形南の学校は嶺歌の学校よりも一時間早く授業が終わる。
形南の通うお嬢様学校は、皆それぞれ稽古が控えているご令嬢ばかりが通っているため学校側がそれを考慮してそのような形式になっているようだ。
そのため形南との放課後の約束事に嶺歌が形南の到着を待った事は一度もなかった。
(あれないた)
急いで靴を履き替え、昇降口に出るとそこで校門の先に黒いリムジンと形南と兜悟朗の姿が見え始める。
相変わらず大きなリムジンは目立つせいか多くの生徒達に視線を向けられ、しかしこの光景はもう何度も目にしているものだった。
「あれなお待たせ!」
嶺歌が駆け足で形南の方へ向かうと彼女も嬉しそうに微笑んで嶺歌の名を呼んでくる。そうして再び体の調子を尋ねてきた。
また近い内に医師への診断を控えているのだが、嶺歌の体は本当に問題がない。
その事を正直に話すと形南は喜ばしそうに口元を緩めてホッとした様子を見せてくる。
そんな形南を見て彼女は変わらないと、嬉しい気持ちになっていると聞き慣れた柔らかな声が嶺歌の耳に響いてきた。

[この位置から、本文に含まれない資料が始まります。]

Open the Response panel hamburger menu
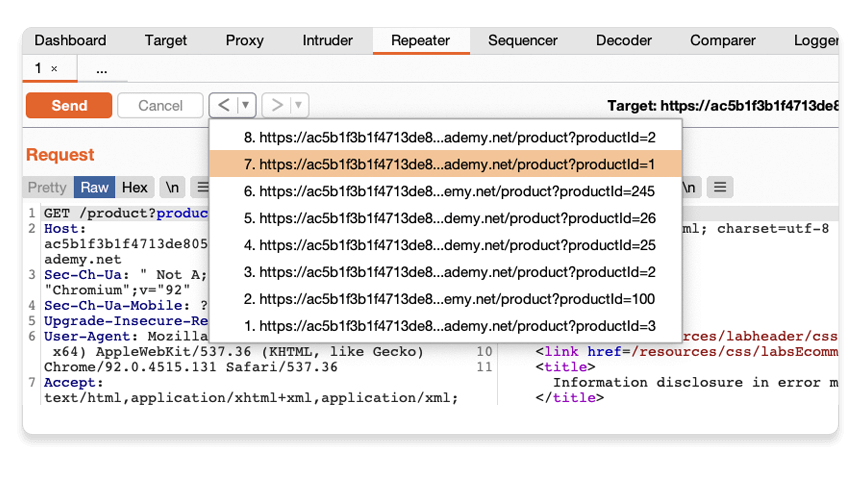The image size is (860, 478). click(720, 187)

「嶺歌さん、お疲れ様で御座います。どうぞお乗り下さい」
そうして兜悟朗の声で嶺歌は彼を見た。
もう何度気持ちを動かされるのだろうと思ってしまう程、兜悟朗の声だけで一気に心臓が飛び出そうになる。
それほど嬉しいという事なのだが、嶺歌は顔を僅かに赤く染めながらありがとうございますと言葉を口にして彼のエスコートを受けるのであった。